[Stored items]
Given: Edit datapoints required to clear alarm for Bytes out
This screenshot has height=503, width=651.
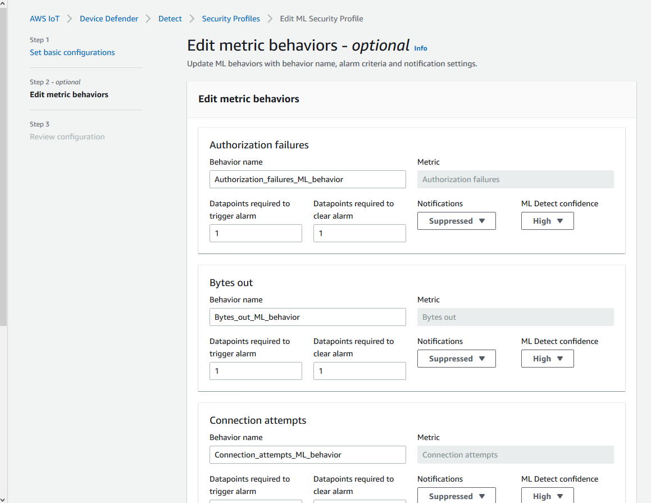Looking at the screenshot, I should 359,370.
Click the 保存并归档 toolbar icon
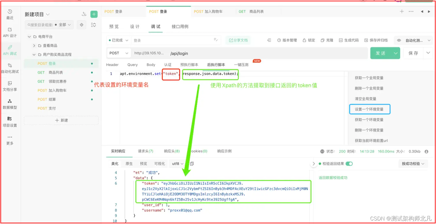This screenshot has height=224, width=436. point(376,40)
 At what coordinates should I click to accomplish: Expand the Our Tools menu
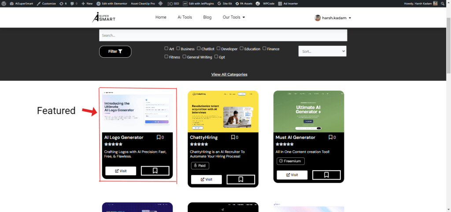[x=233, y=17]
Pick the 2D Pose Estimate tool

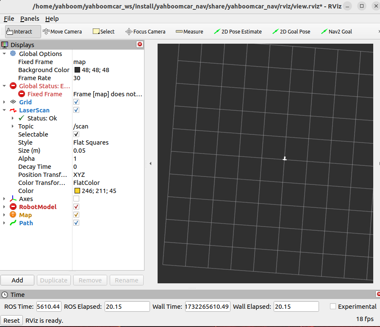(x=238, y=31)
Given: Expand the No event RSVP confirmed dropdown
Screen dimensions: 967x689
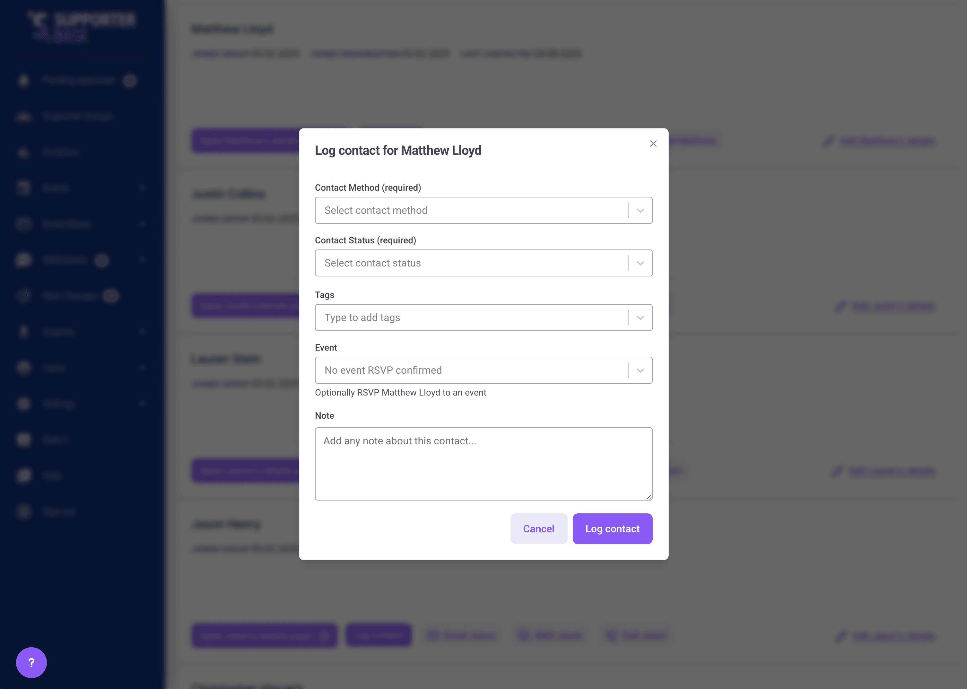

_What needs to be done_
Output the entries exactly and keep every picture out of them.

_Exercise answer_
Given: Edit datapoints required to clear alarm for Bytes out
This screenshot has height=503, width=651.
Looking at the screenshot, I should 359,370.
Click the 保存并归档 toolbar icon
This screenshot has height=224, width=436. point(376,40)
 At what coordinates should I click to accomplish: Expand the Our Tools menu
[x=233, y=17]
Pick the 2D Pose Estimate tool

(x=238, y=31)
Given: Expand the No event RSVP confirmed dropdown
Screen dimensions: 967x689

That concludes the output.